Stopping not just dubious cash outlays for foreign governments but this bill in particular is a priority. 

So far, Johnson seems disinclined to move the legislation. “The Republican-led House will not be jammed or forced into passing a foreign aid bill that was opposed by most Senate Republicans,” he said Wednesday. 

Yet doubts remain. An embarrassing failure to count votes resulted in the February 6 failure to impeach Secretary of Homeland Security Alejandro Mayorkas, prompting questions about his ability to whip the caucus and advance its priorities. Per POLITICO, Johnson is “polishing his reputation for dithering in the face of tough decisions,” presiding over Do Lung Bridge–like madness with almost pure ad hoc decision-making. A Democrat-authored discharge petition is floating around; only a few defections from the GOP will allow Hakeem Jeffries to ram the bill through without any guidance or input from the speaker at all. McCarthy is encouraging Johnson from the sidelines to make the former speaker’s errors again.

A handful of congressmen are reportedly working on a counter to the Senate’s bill, which they say will be more amenable to House conservatives. Will Johnson be able to avoid defections while the particulars are ironed out, probably at length? Will he be able to get the caucus to pass the revision?

SUPPLIED DATA >>
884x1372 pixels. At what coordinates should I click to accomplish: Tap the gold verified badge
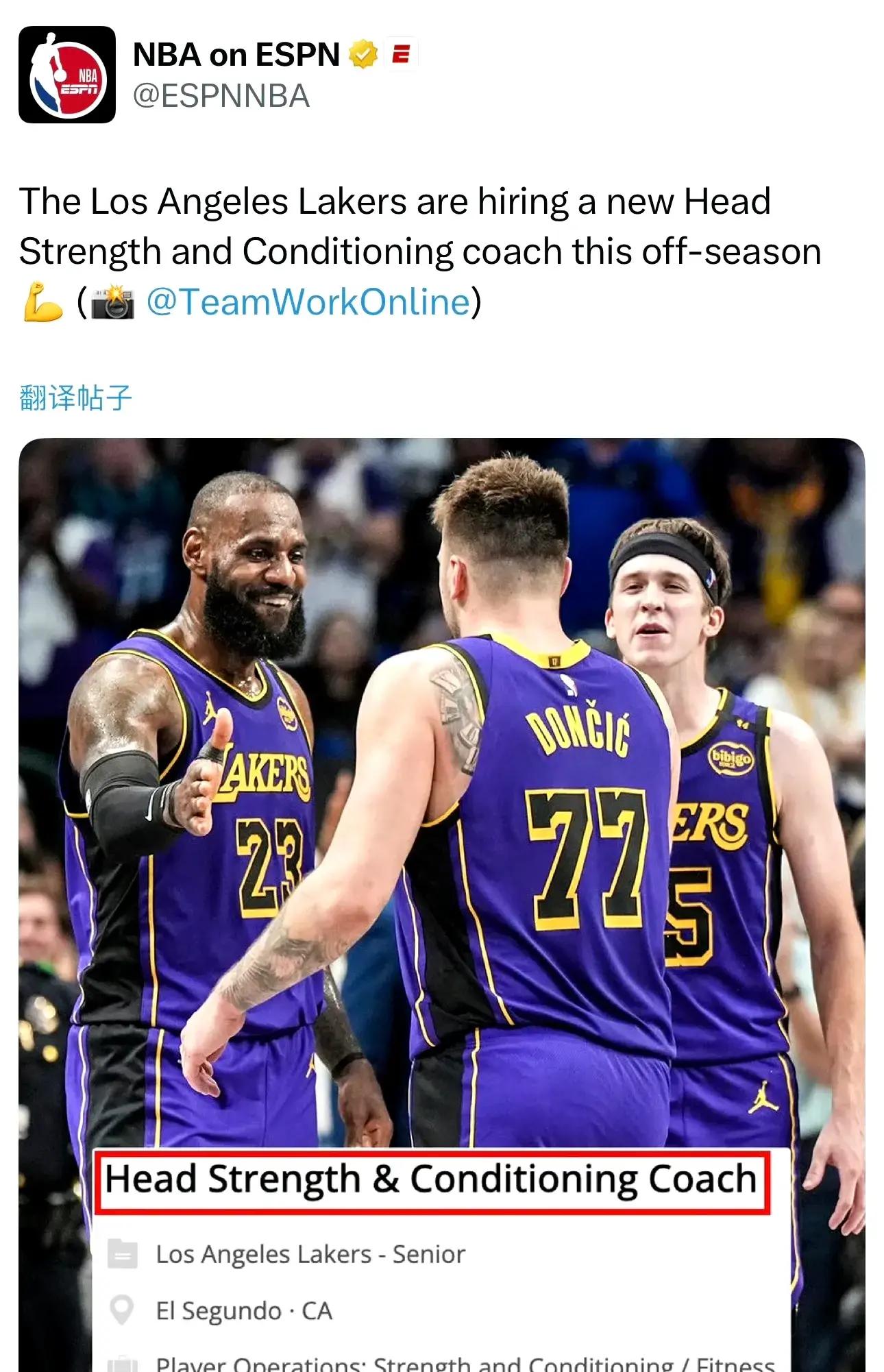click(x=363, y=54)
* * *
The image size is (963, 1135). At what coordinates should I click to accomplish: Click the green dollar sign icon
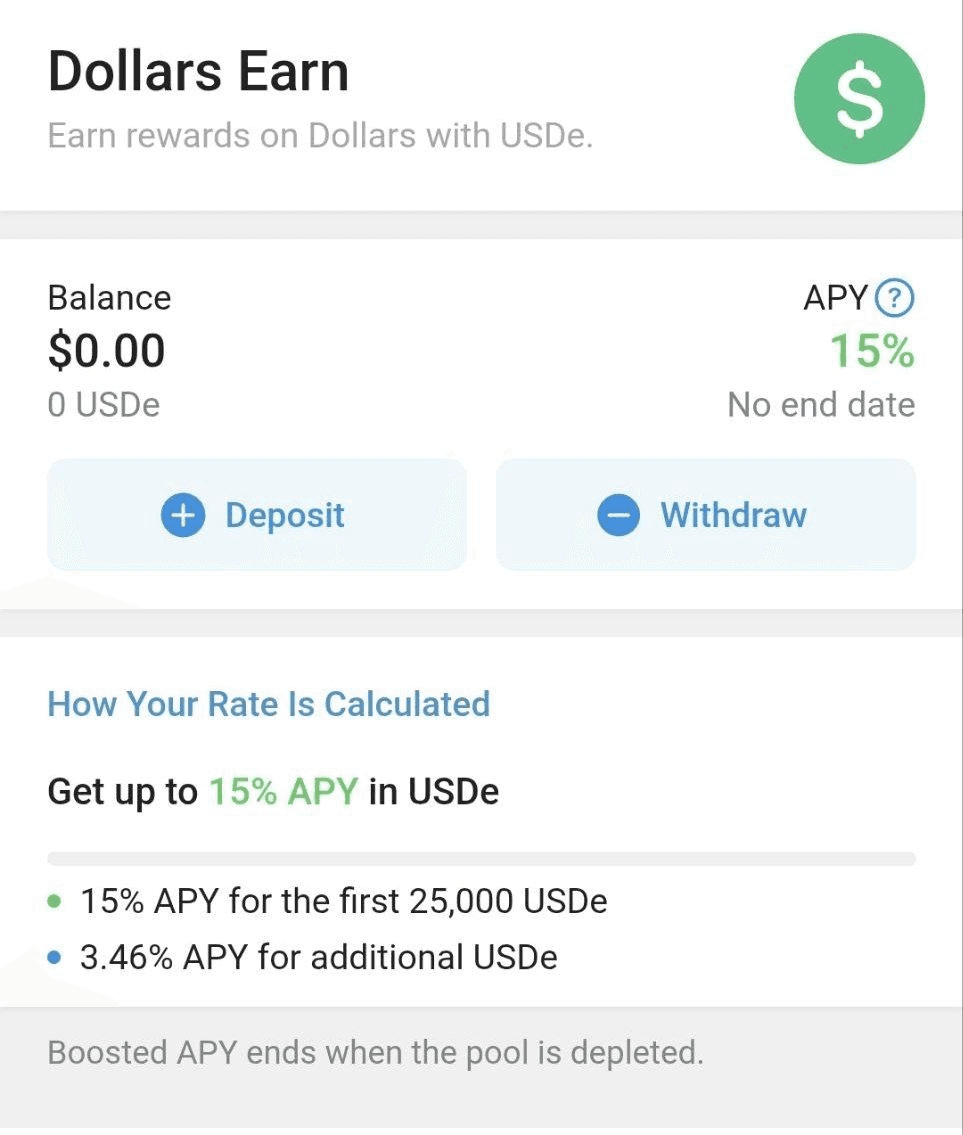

PROMPT 1 >> Rewrite the stretch from "Stopping not just" through "he said Wednesday." in the piece on Speaker Johnson and the foreign aid bill, replacing "legislation" with "measure".
PROMPT 2 >>
Answer these questions from the piece on Speaker Johnson and the foreign aid bill:
(a) On what date did the effort to impeach Alejandro Mayorkas fail?
(b) Who, according to Johnson, opposed the foreign aid bill in the Senate?
(c) Who could push the bill through if only a few Republicans defected on the discharge petition?
The material placed after the piece on Speaker Johnson and the foreign aid bill stands on its own and is not part of that piece.

EXERCISE SOLUTION 1 >>
Stopping not just dubious cash outlays for foreign governments but this bill in particular is a priority. 

So far, Johnson seems disinclined to move the measure. “The Republican-led House will not be jammed or forced into passing a foreign aid bill that was opposed by most Senate Republicans,” he said Wednesday.

EXERCISE SOLUTION 2 >>
(a) February 6
(b) Most Senate Republicans
(c) Hakeem Jeffries